■ STATED TASK ■
Update the lines from the one containing "Open the Titre column filter dropdown" through the one containing "coord(393,15)", inclusive, replacing "dropdown" with "menu" and leaving all other text unchanged. Return only those lines, omitting the pictures.

■ ENTRIES SUPPLIED ■

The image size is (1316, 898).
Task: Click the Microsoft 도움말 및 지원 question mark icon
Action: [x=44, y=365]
==
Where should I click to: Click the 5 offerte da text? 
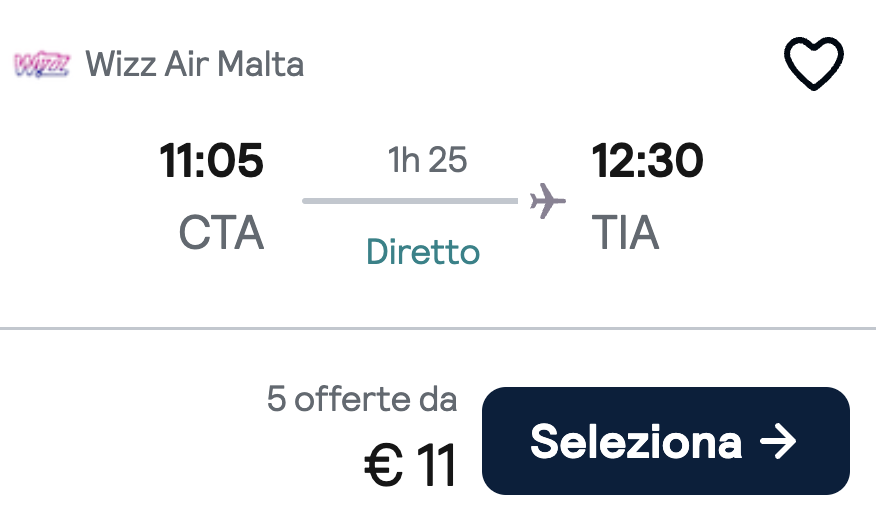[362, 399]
---
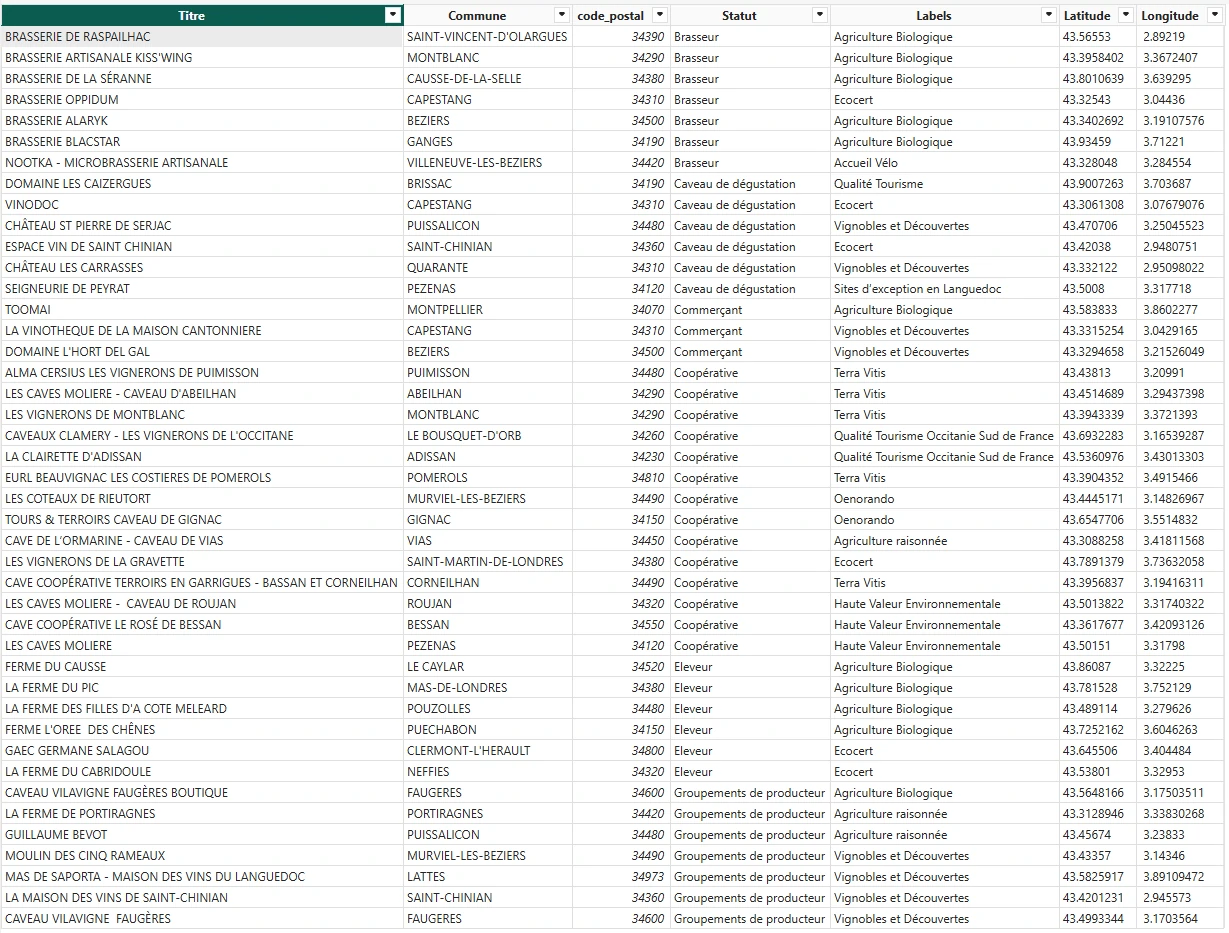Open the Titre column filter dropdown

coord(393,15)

■ ANSWER FOR THE TASK ■
Open the Titre column filter menu

coord(393,15)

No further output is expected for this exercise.